Content area
Abstract
Surrogate endpoints accepted as valid by regulatory agencies provide increased potential for the use of randomized controlled trials (RCTs) in areas of slowly progressing disease. Chronic kidney disease (CKD) is one such setting where the clinical endpoint typically necessitates excessive follow-up, and where promising surrogate endpoints offer the potential to increase the use of RCTs. The prevailing surrogate validating methodology involves a meta-analysis of previously conducted RCTs, where meta-regression models are used quantify the degree of association between the treatment effects on the clinical endpoint and the treatment effects on the surrogate endpoint. There are various shortcomings to the trial-level approaches commonly employed in practice, and advances in meta-regression models are necessary to handle the complexities confronted in surrogate evaluations in the CKD space. Firstly, surrogate evaluations in CKD are typically performed over a broad collection of studies representing a range of disease sub-etiologies, which contrast a variety of interventions. The methods used to evaluate surrogates typically ignore the possibility that the quality of the surrogate can vary across subcategories of trials. We propose a hierarchical model that allows for distinct clinical-surrogate effect relationships within subgroups of trials, and also improves estimation precision over analyses where separate models are fit within subgroups. Second, the traditional trial-level approach requires specification of within-trial correlations between clinical and surrogate effects for each trial, which are frequently at least partially missing for the analysis.
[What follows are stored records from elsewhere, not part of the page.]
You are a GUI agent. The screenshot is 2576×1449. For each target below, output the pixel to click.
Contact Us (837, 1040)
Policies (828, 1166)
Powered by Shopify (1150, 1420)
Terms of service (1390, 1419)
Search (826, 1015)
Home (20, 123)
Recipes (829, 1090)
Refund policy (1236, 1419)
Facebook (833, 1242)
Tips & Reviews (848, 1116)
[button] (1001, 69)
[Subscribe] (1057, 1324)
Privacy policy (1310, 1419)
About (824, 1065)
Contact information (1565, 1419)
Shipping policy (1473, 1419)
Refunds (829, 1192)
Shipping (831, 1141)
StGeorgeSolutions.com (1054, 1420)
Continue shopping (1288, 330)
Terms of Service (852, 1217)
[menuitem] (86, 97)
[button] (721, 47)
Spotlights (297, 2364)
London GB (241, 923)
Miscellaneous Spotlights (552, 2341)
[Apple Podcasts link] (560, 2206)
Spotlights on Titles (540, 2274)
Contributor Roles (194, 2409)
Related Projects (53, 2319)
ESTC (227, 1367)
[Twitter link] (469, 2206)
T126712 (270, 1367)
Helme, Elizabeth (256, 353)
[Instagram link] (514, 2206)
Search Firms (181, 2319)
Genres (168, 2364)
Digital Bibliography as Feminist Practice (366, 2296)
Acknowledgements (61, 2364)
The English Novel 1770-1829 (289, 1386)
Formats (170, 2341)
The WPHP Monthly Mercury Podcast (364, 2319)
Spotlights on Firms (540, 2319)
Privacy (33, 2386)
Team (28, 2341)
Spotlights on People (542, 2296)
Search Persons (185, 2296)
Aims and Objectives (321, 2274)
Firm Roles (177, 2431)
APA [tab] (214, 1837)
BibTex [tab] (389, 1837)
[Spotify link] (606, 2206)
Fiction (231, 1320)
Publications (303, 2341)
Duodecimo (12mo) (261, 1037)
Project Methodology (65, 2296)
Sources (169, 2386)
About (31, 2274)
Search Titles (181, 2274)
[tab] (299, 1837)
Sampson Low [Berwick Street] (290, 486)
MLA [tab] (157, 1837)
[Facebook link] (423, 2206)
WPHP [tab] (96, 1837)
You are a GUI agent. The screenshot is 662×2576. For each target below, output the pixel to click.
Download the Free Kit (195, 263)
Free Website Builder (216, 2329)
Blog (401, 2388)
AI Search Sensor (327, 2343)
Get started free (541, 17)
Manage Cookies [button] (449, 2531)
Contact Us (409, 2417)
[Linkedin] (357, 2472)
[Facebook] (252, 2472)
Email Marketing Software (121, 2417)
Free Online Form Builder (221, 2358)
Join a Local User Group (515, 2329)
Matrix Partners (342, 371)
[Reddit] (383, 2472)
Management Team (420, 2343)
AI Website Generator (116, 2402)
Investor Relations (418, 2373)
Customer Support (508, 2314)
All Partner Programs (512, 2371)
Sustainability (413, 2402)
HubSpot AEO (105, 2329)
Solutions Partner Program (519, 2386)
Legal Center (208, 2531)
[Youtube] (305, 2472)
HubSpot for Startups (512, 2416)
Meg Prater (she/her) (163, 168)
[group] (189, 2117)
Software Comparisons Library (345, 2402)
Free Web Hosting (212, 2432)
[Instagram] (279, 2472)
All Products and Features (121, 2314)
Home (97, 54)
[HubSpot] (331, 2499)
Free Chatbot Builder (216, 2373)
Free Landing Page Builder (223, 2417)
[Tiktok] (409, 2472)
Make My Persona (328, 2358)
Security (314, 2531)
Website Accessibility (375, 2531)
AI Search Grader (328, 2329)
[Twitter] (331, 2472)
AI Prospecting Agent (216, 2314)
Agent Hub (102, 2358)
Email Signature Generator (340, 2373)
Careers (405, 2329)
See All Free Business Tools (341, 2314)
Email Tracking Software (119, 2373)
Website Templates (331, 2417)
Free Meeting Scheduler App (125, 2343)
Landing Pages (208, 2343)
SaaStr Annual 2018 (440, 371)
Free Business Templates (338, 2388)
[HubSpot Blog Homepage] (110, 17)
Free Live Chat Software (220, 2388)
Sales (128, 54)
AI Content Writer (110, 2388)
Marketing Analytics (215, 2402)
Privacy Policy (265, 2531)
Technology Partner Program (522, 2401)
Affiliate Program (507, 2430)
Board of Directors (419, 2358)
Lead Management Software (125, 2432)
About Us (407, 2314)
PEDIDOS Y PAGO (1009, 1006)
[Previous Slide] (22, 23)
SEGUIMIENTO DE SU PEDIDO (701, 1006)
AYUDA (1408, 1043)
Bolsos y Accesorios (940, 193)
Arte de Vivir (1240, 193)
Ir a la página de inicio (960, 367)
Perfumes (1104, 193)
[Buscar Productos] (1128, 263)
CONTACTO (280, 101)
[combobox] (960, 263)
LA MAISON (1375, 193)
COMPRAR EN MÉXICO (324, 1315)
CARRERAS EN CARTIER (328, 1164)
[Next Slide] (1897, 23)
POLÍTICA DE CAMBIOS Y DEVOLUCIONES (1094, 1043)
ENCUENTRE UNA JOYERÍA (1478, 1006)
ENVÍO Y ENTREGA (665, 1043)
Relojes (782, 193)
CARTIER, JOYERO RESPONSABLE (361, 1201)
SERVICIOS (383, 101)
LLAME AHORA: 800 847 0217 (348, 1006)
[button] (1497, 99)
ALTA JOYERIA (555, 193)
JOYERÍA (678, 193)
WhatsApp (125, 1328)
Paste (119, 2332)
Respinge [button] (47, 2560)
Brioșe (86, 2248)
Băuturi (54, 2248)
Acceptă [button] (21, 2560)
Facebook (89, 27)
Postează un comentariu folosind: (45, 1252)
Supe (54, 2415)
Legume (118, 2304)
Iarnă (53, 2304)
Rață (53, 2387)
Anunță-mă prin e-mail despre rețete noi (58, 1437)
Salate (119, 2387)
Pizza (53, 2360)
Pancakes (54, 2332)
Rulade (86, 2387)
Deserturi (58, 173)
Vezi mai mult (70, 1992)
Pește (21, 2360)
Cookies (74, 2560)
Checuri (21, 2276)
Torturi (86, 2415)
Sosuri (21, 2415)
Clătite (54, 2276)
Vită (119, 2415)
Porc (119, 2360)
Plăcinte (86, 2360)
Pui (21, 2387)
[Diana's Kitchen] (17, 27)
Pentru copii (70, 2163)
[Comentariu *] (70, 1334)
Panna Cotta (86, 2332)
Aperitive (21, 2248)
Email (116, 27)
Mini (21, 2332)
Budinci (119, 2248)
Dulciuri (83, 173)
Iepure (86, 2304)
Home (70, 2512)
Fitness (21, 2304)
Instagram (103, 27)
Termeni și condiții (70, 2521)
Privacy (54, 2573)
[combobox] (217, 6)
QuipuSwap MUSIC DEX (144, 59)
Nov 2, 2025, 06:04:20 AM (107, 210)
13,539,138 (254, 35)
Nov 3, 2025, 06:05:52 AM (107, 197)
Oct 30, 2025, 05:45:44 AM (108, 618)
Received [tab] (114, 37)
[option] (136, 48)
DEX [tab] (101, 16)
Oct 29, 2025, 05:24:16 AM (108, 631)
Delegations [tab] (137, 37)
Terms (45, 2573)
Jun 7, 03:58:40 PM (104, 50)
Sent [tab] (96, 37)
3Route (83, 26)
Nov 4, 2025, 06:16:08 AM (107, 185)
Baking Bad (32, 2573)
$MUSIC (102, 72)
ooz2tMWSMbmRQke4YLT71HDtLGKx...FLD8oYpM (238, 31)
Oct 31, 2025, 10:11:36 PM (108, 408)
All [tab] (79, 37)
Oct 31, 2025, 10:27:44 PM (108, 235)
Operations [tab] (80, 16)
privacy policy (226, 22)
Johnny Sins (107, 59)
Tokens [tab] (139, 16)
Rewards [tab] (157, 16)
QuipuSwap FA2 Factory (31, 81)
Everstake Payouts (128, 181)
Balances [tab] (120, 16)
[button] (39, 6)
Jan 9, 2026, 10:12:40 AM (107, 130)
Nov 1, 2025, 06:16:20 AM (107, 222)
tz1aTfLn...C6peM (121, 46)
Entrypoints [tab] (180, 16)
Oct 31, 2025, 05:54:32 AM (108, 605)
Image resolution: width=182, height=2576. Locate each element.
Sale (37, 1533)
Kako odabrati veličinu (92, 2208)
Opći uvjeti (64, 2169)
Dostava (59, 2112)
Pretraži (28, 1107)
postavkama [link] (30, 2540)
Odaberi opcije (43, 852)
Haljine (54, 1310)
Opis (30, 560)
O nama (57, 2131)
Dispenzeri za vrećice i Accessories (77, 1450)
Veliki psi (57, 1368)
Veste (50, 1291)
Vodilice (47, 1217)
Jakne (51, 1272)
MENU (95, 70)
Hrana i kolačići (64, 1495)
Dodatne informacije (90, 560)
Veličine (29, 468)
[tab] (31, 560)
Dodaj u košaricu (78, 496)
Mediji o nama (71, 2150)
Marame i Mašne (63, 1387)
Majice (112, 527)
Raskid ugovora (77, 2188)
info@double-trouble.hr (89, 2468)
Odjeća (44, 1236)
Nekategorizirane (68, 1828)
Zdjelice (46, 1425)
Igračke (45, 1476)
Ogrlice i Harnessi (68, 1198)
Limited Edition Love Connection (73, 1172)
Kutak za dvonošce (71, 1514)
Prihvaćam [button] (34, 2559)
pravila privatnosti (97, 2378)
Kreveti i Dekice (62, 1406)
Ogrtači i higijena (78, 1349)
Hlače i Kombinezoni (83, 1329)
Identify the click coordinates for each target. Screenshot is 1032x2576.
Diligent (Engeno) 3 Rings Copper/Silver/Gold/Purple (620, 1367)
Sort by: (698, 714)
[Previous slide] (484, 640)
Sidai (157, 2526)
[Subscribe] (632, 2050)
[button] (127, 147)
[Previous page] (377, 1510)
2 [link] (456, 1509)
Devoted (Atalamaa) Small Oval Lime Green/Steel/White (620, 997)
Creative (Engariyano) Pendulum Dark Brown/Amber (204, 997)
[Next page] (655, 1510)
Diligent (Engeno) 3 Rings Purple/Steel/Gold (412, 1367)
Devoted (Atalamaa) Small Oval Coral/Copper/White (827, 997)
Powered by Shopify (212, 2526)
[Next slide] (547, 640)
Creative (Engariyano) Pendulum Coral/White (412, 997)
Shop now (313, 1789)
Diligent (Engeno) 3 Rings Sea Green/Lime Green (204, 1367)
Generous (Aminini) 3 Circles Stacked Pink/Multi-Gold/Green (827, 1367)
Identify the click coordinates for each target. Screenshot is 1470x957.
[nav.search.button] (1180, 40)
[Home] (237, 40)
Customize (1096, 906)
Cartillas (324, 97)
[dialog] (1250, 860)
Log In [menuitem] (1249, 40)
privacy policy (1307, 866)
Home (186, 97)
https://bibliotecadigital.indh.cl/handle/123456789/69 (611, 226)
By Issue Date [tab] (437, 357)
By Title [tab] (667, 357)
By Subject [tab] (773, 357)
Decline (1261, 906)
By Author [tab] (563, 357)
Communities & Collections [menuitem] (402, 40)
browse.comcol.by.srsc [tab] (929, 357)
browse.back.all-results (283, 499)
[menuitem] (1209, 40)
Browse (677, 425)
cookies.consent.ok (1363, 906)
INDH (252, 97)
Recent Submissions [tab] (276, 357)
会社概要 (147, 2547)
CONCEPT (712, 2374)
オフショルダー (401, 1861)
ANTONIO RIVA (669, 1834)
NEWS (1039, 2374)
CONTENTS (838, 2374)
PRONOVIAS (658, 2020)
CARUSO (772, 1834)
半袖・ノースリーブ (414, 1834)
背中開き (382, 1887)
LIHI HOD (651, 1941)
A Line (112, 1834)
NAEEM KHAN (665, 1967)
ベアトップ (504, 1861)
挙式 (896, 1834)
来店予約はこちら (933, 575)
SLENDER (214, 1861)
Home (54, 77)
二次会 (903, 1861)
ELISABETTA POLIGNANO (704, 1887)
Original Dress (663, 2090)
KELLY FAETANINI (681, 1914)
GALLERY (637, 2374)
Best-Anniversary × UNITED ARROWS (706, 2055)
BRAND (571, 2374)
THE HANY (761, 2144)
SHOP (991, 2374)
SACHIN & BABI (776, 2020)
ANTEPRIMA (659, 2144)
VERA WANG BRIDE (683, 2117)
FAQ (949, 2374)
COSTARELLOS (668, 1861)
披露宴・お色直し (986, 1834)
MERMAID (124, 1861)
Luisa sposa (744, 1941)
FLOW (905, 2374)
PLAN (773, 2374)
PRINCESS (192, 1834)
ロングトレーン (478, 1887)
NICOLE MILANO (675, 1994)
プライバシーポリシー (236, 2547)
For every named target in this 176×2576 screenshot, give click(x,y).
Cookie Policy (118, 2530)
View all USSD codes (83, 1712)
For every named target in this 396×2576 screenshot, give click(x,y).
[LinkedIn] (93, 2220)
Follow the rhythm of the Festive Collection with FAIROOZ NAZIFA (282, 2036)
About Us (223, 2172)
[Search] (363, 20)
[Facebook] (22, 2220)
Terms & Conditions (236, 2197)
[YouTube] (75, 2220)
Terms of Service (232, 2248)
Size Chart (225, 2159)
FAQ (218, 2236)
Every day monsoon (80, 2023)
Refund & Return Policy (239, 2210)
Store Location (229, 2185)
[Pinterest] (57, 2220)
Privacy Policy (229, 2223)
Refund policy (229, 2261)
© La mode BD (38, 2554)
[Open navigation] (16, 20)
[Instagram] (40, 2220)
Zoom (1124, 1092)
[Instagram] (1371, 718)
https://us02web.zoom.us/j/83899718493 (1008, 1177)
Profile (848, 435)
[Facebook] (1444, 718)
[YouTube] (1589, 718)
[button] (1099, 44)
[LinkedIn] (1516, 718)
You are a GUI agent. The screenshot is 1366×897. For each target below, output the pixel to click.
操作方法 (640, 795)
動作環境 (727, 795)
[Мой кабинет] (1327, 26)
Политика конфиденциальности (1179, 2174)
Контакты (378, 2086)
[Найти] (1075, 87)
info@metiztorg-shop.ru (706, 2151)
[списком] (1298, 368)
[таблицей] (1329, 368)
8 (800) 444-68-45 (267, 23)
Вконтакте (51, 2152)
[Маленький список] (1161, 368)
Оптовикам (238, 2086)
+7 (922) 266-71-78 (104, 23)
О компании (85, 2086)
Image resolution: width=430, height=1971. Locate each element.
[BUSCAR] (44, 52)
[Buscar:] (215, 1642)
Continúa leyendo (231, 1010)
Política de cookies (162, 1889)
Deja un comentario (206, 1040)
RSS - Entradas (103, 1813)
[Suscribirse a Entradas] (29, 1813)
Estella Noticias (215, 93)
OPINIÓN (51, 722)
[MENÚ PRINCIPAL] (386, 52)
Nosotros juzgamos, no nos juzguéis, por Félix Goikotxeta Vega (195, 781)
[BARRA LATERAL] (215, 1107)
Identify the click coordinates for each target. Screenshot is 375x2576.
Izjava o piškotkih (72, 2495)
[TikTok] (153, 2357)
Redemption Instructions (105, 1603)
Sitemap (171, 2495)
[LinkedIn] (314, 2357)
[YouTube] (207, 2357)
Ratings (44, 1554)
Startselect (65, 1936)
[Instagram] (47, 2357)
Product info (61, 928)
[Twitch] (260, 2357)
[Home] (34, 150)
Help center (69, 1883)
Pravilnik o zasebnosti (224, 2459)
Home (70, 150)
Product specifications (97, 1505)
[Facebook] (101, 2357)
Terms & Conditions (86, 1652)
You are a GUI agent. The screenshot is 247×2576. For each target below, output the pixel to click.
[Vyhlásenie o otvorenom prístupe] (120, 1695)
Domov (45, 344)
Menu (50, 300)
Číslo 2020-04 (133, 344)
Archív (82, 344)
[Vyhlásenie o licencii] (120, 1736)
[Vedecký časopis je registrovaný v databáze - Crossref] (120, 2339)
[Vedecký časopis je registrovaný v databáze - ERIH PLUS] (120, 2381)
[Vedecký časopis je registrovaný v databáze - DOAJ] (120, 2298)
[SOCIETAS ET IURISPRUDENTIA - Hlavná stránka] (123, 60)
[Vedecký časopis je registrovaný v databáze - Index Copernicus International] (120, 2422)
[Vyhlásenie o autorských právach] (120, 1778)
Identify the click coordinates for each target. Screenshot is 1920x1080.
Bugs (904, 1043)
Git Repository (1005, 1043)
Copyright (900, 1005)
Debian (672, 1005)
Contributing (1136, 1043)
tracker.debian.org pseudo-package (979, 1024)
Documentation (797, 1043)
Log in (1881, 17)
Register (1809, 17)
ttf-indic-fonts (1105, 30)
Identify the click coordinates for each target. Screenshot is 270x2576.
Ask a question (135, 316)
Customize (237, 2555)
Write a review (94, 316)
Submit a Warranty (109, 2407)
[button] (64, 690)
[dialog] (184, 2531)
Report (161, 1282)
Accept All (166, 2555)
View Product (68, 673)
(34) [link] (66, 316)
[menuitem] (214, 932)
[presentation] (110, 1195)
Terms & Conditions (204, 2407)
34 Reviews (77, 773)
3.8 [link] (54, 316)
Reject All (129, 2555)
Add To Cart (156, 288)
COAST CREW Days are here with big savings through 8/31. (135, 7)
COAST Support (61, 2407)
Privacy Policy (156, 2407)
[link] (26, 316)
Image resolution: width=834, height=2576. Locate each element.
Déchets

We show why mishandling missing within-trial correlations can lead to biased estimates of key meta-regression parameters, which can lead to flawed conclusions regarding the quality of the surrogate. We also provide novel modeling approaches to handle such missingness. Finally, we provide an analysis of surrogate enpdoints in CKD trials where we evaluate whether the surrogate quality changes as a function of the baseline health or rate of disease progression of a trial's patients. This work provides insight into the optimal contrast used to capture the treatment effect on a key surrogate endpoint in the CKD setting.